WHAT NEEDS TO BE DONE => The data is to be transcribed in full, with nothing missed.

INFORMATION SUPPLIED =>
━━━

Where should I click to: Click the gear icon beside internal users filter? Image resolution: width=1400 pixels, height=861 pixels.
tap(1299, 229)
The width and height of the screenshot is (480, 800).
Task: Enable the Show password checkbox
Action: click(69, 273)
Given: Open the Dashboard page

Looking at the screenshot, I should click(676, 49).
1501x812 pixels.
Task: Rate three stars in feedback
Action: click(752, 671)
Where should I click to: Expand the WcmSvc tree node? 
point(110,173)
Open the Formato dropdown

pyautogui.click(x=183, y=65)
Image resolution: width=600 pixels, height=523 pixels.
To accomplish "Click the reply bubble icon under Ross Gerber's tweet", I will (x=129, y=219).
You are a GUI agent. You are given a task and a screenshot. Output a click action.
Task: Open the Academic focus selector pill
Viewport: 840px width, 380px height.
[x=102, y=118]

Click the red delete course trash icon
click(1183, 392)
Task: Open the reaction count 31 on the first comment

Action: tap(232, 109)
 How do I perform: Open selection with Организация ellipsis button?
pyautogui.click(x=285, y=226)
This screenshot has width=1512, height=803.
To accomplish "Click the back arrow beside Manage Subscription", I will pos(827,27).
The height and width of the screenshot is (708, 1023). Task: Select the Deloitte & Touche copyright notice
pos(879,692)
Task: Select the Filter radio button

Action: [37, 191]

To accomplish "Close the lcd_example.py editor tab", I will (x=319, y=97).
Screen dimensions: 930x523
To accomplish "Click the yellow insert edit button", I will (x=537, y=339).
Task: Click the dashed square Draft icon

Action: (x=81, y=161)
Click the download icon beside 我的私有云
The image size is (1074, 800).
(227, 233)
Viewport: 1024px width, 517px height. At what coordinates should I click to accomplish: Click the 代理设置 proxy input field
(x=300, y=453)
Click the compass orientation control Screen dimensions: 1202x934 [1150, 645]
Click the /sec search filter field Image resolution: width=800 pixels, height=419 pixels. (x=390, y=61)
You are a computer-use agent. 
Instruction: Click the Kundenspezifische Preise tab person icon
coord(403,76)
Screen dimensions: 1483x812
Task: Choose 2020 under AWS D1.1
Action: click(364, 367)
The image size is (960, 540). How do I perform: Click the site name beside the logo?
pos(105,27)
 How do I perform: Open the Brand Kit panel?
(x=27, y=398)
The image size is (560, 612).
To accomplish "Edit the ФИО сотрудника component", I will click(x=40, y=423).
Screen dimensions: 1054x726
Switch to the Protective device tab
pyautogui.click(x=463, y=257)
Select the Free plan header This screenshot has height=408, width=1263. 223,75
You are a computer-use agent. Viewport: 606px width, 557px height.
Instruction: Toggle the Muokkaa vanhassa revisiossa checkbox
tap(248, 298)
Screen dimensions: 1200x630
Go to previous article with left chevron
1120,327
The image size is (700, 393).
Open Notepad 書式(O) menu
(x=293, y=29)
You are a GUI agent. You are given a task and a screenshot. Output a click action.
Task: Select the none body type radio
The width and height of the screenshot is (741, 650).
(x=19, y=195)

━━━

RESULT OF THE EXERCISE =>
Where should I click to: Click the gear icon beside internal users filter? Image resolution: width=1400 pixels, height=861 pixels.
tap(1299, 229)
The width and height of the screenshot is (480, 800).
Task: Enable the Show password checkbox
Action: click(69, 273)
Given: Open the Dashboard page

Looking at the screenshot, I should click(676, 49).
1501x812 pixels.
Task: Rate three stars in feedback
Action: click(752, 671)
Where should I click to: Expand the WcmSvc tree node? 
point(110,173)
Open the Formato dropdown

pyautogui.click(x=183, y=65)
Image resolution: width=600 pixels, height=523 pixels.
To accomplish "Click the reply bubble icon under Ross Gerber's tweet", I will (x=129, y=219).
You are a GUI agent. You are given a task and a screenshot. Output a click action.
Task: Open the Academic focus selector pill
Viewport: 840px width, 380px height.
[x=102, y=118]

Click the red delete course trash icon
click(1183, 392)
Task: Open the reaction count 31 on the first comment

Action: tap(232, 109)
 How do I perform: Open selection with Организация ellipsis button?
pyautogui.click(x=285, y=226)
This screenshot has width=1512, height=803.
To accomplish "Click the back arrow beside Manage Subscription", I will pos(827,27).
The height and width of the screenshot is (708, 1023). Task: Select the Deloitte & Touche copyright notice
pos(879,692)
Task: Select the Filter radio button

Action: [37, 191]

To accomplish "Close the lcd_example.py editor tab", I will (x=319, y=97).
Screen dimensions: 930x523
To accomplish "Click the yellow insert edit button", I will (x=537, y=339).
Task: Click the dashed square Draft icon

Action: (x=81, y=161)
Click the download icon beside 我的私有云
The image size is (1074, 800).
(227, 233)
Viewport: 1024px width, 517px height. At what coordinates should I click to accomplish: Click the 代理设置 proxy input field
(x=300, y=453)
Click the compass orientation control Screen dimensions: 1202x934 [1150, 645]
Click the /sec search filter field Image resolution: width=800 pixels, height=419 pixels. (x=390, y=61)
You are a computer-use agent. 
Instruction: Click the Kundenspezifische Preise tab person icon
coord(403,76)
Screen dimensions: 1483x812
Task: Choose 2020 under AWS D1.1
Action: click(364, 367)
The image size is (960, 540). How do I perform: Click the site name beside the logo?
pos(105,27)
 How do I perform: Open the Brand Kit panel?
(x=27, y=398)
The image size is (560, 612).
To accomplish "Edit the ФИО сотрудника component", I will click(x=40, y=423).
Screen dimensions: 1054x726
Switch to the Protective device tab
pyautogui.click(x=463, y=257)
Select the Free plan header This screenshot has height=408, width=1263. 223,75
You are a computer-use agent. Viewport: 606px width, 557px height.
Instruction: Toggle the Muokkaa vanhassa revisiossa checkbox
tap(248, 298)
Screen dimensions: 1200x630
Go to previous article with left chevron
1120,327
The image size is (700, 393).
Open Notepad 書式(O) menu
(x=293, y=29)
You are a GUI agent. You are given a task and a screenshot. Output a click action.
Task: Select the none body type radio
The width and height of the screenshot is (741, 650).
(x=19, y=195)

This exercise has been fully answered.